Hughes
La semana pasada, TVE estrenó una serie dedicada a periodistas que comenzó con Raúl del Pozo. Un par de cosas me gustaron mucho. Alguien lo comparó con Homero, y Pérez Reverte dijo que «Raúl hace literatura de la fina». El concepto ‘literatura de la fina’ debe prosperar.
Todo honor que se le dedique a un periodista veterano me parece bien y poco, aunque el honor siempre le caiga a los mismos, pero lo que hizo mis delicias fue la aparición del diario Pueblo, el mítico diario Pueblo, donde muchos hicieron sus primeras letras.
Hay algo con el diario Pueblo que me suliveya. Cuando escuchábamos a José María García, las referencias al diario eran poco menos que mitológicas. «Allá por los tiempos del legendario Pueblo». Se convirtió en un lugar de la memoria periodística: la gran escuela del oficio, una redacción del Far West donde la noche se confundía con el día, los periodistas eran como Areta en El Crack y entre reportaje y reportaje se tiraban a Ava Gardner. Cualquier cosa.
Esa España era gris, nos han dicho siempre, y además un páramo cultural, pero ese sitio no. Milagrosamente no. Según el galicano Pérez Reverte: «Teníamos de todo: chicas guapas, chicas listas, chicas que a la vez eran listas y guapas, sabios, estafadores, putas, pistoleros, genios, lesbianas, poetas, taurinos corruptos y sin corromper, homosexuales, filósofos, golfos, tahúres, proxenetas, borrachos, delincuentes habituales e incluso a dos asesinos».

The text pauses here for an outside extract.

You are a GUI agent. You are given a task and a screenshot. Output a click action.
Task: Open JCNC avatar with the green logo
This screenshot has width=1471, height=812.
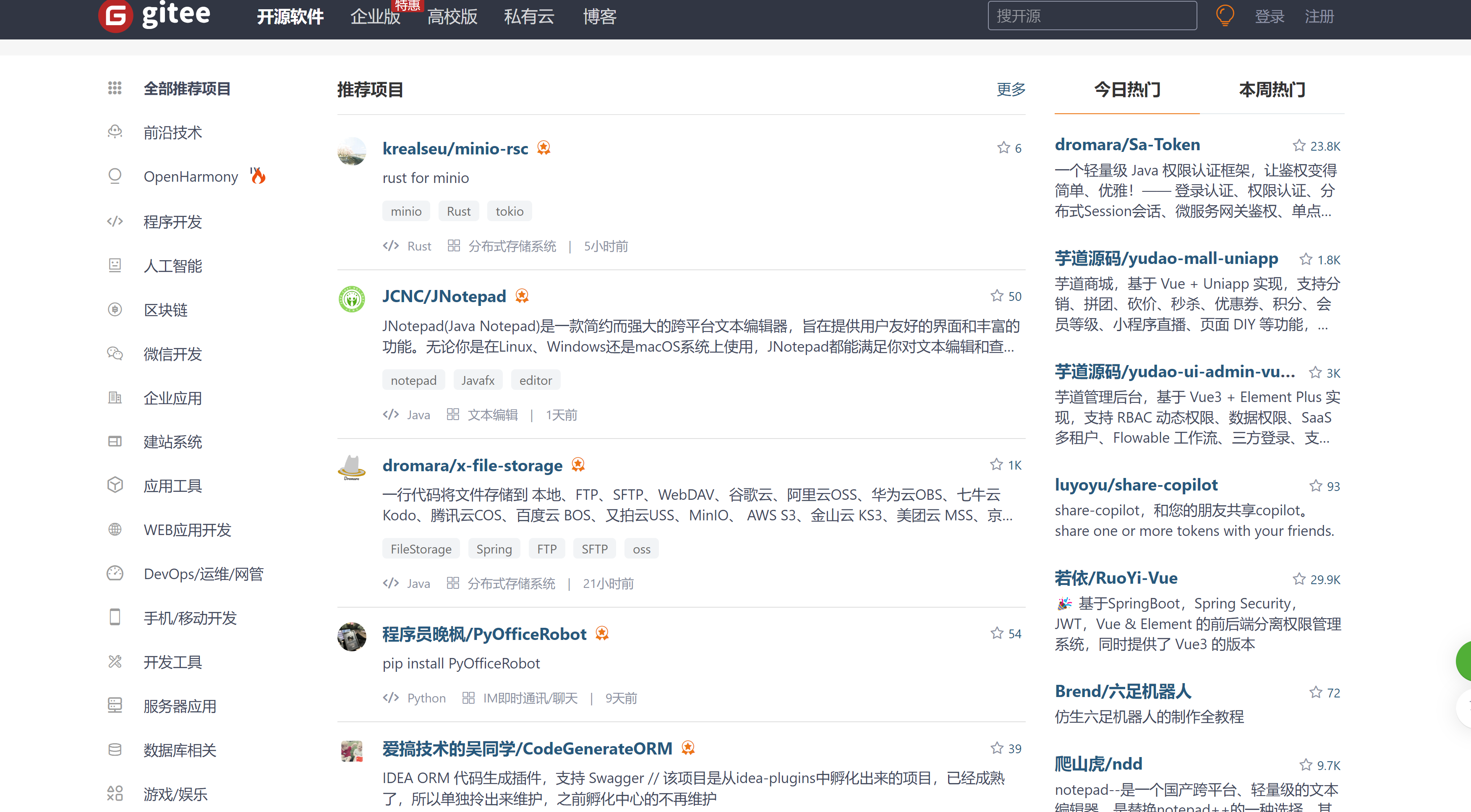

En el programa llegan a decir que era «la mejor escuela del periodismo del mundo». No sé mucho del diario Pueblo, debería leer el libro, creo que excelente, de Jesús F. Úbeda (Nido de piratas: La fascinante historia del diario Pueblo), pero sí sé que era el diario del sindicato vertical y con los años esto me ha ido despertando una cierta curiosidad. ¿Cómo es posible que en el diario del sindicato vertical franquista se desarrollara el mejor periodismo mundial? Estos periodistas tan libres ¿cómo sobrevivían en el Régimen, si en democracia cuesta tela? Una de las dos cosas falla.
También lo pensé como el colmo del privilegio. En pleno franquismo, una isla de libertad sin liberales (¡maravilla!), una redacción legendaria llena de gentes irregulares que hacían como sin querer un periodismo salvaje y libérrimo lleno de puterío, alcoholismo, facas y apuestas, sin feministas de cuota dando el coñazo.
Pero mi atrofiado sentido crítico a veces hace por despertar, como el malo en coma de un culebrón: ¿pero cómo algo así, algo ‘asín’, era permitido en pleno franquismo? ¿Cómo algo tan libre se daba en algo tan franquista? ¿Lo saben los de la Ley Memo-demo?
¿Y si todo fuera un proceso de embellecimiento, una historia épica?
Quizás todo sea otro producto del periodismo. Con los años he acabado pensando que los periodistas no cuentan la realidad de las cosas sino su leyenda, empezando por la leyenda de sí mismos.
Así se entiende el secreto de la Transición y el paso incólume de tantos de un régimen a otro. Consiste en la leyenda, en construir una leyenda de sí mismos. En Pueblo, en pleno franquismo, todos daban exclusivas y todos eran comunistas pero no pasaba nada. En 2024 a Varoufakis no le dejan pasar a Alemania a hablar de Palestina, pero ellos hacían un periodismo descarnado y neoyorquino entre curas, generales y toreros.
La estructura oligárquica del periodismo actual heredó mucho del diario Pueblo, ahora que lo pienso. El sindicado vertical fue sustituido por la pandilla vertical. Las pandis del oficio son sindicalismo erecto (las generaciones horizontales han sido sustituidas por las genealogías) y tienen el secreto del durar y del transicionar: unos nombres irán heredando los honores de otros nombres a partir de un sistema pautado de negritas. Los que heredan respetan y fomentan la leyenda que acabará recayendo en ellos. No siguen el consejo de Míster Lobo.
Quizás todo parta de allí. La leyenda del diario Pueblo se fue sustituyendo por otras leyendas sucesivas, y llegarán otras en las que seguirá habiendo alcohol (ahora negronis), bares, incluso oscuros tugurios, periodismo de raza, reporteros que calcinan las moquetas… con el único cambio de ver incorporarse mujeres a la sindicación.
Lo importante es la leyenda. No se puede ir por la vida sin una. La leyenda del diario Pueblo y de los santos bebedores periodísticos explica, tanto o más que su propio trabajo, el funcionamiento aureolado de las cosas. Las construcciones míticas que como carrozas de un desfile melancólico van pasando de época en época.